(WHAT TO PRODUCE):
Sum up the news text about Mike Pence's visit to Jerusalem in two sentences.

==== TEXT SHOWN ====

US Vice President Mike Pence (L) meets with Israeli Prime Minister Benjamin Netanyahu at the Prime Minister's Office in Jerusalem on January 22, 2018. The visit, initially scheduled for December before being postponed, is the final leg of a trip that has included talks in Egypt and Jordan as well as a stop at a US military facility near the Syrian border. Controversy back home over a budget dispute that has led to a US government shutdown has trailed Pence, and he sought to blame Democrats for the impasse during a speech to troops at the military facility a day earlier. / AFP PHOTO / POOL / Ariel Schalit (Photo credit should read ARIEL SCHALIT/AFP/Getty Images)

The U.S. will open its embassy in Jerusalem “before the end of next year,” Vice President Mike Pence said Monday in the Israeli parliament, where he reiterated the city was “the capital of the state of Israel.”

Vice President Mike Pence, left, meets with Israeli Prime Minister Benjamin Netanyahu at the prime minister’s office in Jerusalem on Jan. 22, 2018. (Credit: ARIEL SCHALIT/AFP/Getty Images)

Pence is the most senior U.S. official to visit Jerusalem since President Donald Trump’s announcement in December that his government recognized the city as Israel’s capital and would move its embassy there, upending seven decades of U.S. policy on the issue.

==== DATA ROWS ====

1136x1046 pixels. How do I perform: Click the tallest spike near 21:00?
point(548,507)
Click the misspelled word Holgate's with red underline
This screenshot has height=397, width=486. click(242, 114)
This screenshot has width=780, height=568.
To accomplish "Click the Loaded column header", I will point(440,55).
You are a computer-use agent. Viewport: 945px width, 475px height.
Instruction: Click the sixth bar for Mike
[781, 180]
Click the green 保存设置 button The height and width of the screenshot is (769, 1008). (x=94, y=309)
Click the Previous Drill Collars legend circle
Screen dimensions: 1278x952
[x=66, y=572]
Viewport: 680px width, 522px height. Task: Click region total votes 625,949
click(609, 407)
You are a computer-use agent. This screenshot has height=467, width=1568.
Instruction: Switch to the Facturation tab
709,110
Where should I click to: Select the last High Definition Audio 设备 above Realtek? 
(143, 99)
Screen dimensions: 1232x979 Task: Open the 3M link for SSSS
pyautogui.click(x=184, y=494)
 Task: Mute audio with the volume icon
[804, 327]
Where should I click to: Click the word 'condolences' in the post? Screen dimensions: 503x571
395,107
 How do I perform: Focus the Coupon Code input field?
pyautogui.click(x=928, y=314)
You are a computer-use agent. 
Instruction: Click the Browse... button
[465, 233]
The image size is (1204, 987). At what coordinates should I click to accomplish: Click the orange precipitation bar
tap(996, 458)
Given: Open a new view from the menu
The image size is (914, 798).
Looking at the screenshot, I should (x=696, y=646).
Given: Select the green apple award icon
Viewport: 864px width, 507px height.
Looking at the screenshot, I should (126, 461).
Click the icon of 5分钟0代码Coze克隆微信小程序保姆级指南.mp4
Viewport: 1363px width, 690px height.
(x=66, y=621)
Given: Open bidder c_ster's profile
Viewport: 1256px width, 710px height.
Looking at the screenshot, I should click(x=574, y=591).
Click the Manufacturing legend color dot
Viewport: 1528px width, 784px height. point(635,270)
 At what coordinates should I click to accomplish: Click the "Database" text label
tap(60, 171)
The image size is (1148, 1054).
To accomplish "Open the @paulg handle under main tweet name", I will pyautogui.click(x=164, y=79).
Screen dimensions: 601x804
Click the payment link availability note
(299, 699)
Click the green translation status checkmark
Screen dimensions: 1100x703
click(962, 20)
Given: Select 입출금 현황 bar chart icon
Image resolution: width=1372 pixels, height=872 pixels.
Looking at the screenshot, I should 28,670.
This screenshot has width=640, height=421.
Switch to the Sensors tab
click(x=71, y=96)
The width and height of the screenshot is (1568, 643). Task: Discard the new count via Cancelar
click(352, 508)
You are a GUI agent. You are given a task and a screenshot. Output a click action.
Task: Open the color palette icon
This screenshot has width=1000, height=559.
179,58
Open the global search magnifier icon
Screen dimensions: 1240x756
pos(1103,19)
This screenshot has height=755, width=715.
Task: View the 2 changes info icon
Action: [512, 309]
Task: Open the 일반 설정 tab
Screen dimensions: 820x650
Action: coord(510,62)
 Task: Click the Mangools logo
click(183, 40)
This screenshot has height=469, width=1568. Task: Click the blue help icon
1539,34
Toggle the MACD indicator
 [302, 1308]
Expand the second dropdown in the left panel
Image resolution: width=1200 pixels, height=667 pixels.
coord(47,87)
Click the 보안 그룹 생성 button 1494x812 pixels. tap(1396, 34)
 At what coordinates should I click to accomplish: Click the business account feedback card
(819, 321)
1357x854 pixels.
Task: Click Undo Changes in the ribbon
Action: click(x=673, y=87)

====

(FINISHED TASK):
On January 22, 2018, Vice President Mike Pence met Israeli Prime Minister Benjamin Netanyahu in Jerusalem, the final leg of a trip that included talks in Egypt and Jordan. In the Israeli parliament he said the U.S. would open its embassy in Jerusalem before the end of next year, and he is the most senior U.S. official to visit the city since President Donald Trump's December announcement recognizing it as Israel's capital.